Since there is only one available object in readable at this time, the traversal ends. Go back to the main loop and call select again. When called at this time, it will not only traverse and monitor whether there are new connections that need to be established, but also monitor the newly added connections. If the curl data arrives, select returns to readable, and a for loop is performed at this time. If there is no new socket, the following code will be executed:
try:
# 读取客户端连接发送的数据
data = sock.recv(BUFFER_SIZE)
if data:
sock.send(data)
if data.endswith('\r\n\r\n'):
# 移除select监听的socket
inputs.remove(sock)
sock.close()
else:
# 移除select监听的socket
inputs.remove(sock)
sock.close()
except socket.error, e:
inputs.remove(sock)
Call the recv function through the socket connection to obtain the data sent by the client. When the data transmission is completed, the connection is removed from the monitored inputs list. Then close the connection.
The entire network interaction process is like this. Of course, if the user interrupts input on the command line, the sys.stdin monitored in the inputs list will also cause select to return, and finally the following code will be executed:
elif sock == sys.stdin: junk = sys.stdin.readlines() running = False
Some people may have questions. When the program is processing the sock connection, what will happen if curl is entered to request the server? At this point there is no doubt that the server socket in inputs will become available. When the current for loop is completed, the select call will return to the server. If there is a conn connection from the previous process in the inputs, it will also loop through the inputs, monitor the new socket accept to the inputs list again, and then continue to loop through the previous conn connection. This proceeds in an orderly manner until the for loop ends and the main loop is entered to call select.
Any time the object monitored by inputs has data, the next time select is called, readable will be returned.

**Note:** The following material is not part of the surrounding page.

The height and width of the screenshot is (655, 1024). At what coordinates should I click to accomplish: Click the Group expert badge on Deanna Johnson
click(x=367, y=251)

As long as it returns, a for loop will be performed on readable until the for loop ends before the next select is performed.
Mainly note that the establishment of a socket connection is an IO, and the arrival of the connected data is also an IO.
3.Select’s shortcomings
Although select is very fun to use, it has cross-platform features. But there are still some problems with select.
Select needs to traverse the monitored file descriptors, and the array of this descriptor has a maximum limit. As the number of file descriptors increases, the overhead caused by copying the address space of user space and the kernel will also increase linearly. Even if the monitored file descriptor has been inactive for a long time, select will still scan linearly.
In order to solve these problems, the operating system provides a poll solution, but the poll model is roughly the same as select, with only some restrictions changed. Currently, the most advanced method in Linux is the epoll model.
Many high-performance software such as nginx and nodejs are asynchronous based on epoll.